**What to work on:**
Reproduce the entries shown below only from the line with "Task: Take a" down to the line with "469x414 pixels.", keeping both end lines and copying each one exactly.

── The records ──

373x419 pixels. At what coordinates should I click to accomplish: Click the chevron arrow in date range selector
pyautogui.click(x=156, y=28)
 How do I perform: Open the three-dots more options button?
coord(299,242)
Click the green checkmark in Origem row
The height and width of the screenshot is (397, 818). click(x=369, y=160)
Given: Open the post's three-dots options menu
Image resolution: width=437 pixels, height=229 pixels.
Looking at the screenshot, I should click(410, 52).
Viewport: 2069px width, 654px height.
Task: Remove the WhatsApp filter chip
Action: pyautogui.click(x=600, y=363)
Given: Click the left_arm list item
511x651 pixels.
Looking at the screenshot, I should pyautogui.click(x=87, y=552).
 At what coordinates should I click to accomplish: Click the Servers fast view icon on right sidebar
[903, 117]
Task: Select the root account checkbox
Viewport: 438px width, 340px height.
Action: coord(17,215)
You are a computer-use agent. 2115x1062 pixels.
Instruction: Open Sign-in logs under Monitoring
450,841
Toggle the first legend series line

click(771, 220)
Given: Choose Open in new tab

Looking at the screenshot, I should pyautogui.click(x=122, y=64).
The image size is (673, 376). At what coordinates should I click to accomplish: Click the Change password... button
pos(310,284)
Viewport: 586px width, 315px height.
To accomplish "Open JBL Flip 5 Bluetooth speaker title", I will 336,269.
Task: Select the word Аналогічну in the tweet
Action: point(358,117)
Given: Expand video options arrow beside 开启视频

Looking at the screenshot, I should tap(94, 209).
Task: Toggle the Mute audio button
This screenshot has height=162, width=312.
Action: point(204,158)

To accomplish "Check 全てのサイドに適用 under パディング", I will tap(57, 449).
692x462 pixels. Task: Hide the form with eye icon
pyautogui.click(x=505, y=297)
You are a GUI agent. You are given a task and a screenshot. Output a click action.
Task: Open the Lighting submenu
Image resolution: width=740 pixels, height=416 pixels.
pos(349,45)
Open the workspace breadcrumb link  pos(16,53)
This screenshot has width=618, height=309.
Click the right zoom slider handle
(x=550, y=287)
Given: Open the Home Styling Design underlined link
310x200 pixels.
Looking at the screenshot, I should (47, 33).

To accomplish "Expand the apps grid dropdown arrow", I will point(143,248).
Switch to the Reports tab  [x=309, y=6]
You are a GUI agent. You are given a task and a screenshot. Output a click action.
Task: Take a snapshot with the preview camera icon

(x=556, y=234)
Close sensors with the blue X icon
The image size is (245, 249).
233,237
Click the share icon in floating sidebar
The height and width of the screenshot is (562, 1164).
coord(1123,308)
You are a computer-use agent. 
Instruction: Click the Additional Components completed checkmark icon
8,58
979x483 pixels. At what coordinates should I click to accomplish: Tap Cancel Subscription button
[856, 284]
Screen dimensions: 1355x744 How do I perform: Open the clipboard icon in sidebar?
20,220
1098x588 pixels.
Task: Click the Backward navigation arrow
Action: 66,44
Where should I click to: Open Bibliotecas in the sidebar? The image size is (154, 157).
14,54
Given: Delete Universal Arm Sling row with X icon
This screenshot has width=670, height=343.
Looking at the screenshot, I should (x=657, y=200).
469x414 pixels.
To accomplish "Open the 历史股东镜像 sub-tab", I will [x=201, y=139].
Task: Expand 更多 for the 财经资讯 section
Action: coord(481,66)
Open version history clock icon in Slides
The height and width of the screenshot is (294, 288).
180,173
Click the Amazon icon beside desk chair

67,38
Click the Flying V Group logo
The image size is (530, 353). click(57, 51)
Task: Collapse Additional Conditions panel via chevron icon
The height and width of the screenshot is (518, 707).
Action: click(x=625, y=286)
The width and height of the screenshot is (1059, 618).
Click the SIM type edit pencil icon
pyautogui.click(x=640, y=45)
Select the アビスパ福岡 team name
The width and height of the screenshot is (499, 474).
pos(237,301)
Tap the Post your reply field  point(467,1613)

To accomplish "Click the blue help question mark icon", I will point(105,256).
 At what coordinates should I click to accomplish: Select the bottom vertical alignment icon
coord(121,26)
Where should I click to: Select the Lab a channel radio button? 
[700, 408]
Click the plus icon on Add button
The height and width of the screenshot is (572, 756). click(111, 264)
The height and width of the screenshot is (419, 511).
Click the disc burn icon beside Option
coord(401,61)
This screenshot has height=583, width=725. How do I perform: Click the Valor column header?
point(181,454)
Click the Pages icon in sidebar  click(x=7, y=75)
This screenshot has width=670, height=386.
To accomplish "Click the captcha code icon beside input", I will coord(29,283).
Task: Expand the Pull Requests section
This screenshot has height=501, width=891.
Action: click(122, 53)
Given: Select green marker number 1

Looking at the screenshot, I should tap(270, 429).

───

**Completed task:**
Task: Take a snapshot with the preview camera icon

(x=556, y=234)
Close sensors with the blue X icon
The image size is (245, 249).
233,237
Click the share icon in floating sidebar
The height and width of the screenshot is (562, 1164).
coord(1123,308)
You are a computer-use agent. 
Instruction: Click the Additional Components completed checkmark icon
8,58
979x483 pixels. At what coordinates should I click to accomplish: Tap Cancel Subscription button
[856, 284]
Screen dimensions: 1355x744 How do I perform: Open the clipboard icon in sidebar?
20,220
1098x588 pixels.
Task: Click the Backward navigation arrow
Action: 66,44
Where should I click to: Open Bibliotecas in the sidebar? The image size is (154, 157).
14,54
Given: Delete Universal Arm Sling row with X icon
This screenshot has width=670, height=343.
Looking at the screenshot, I should (x=657, y=200).
469x414 pixels.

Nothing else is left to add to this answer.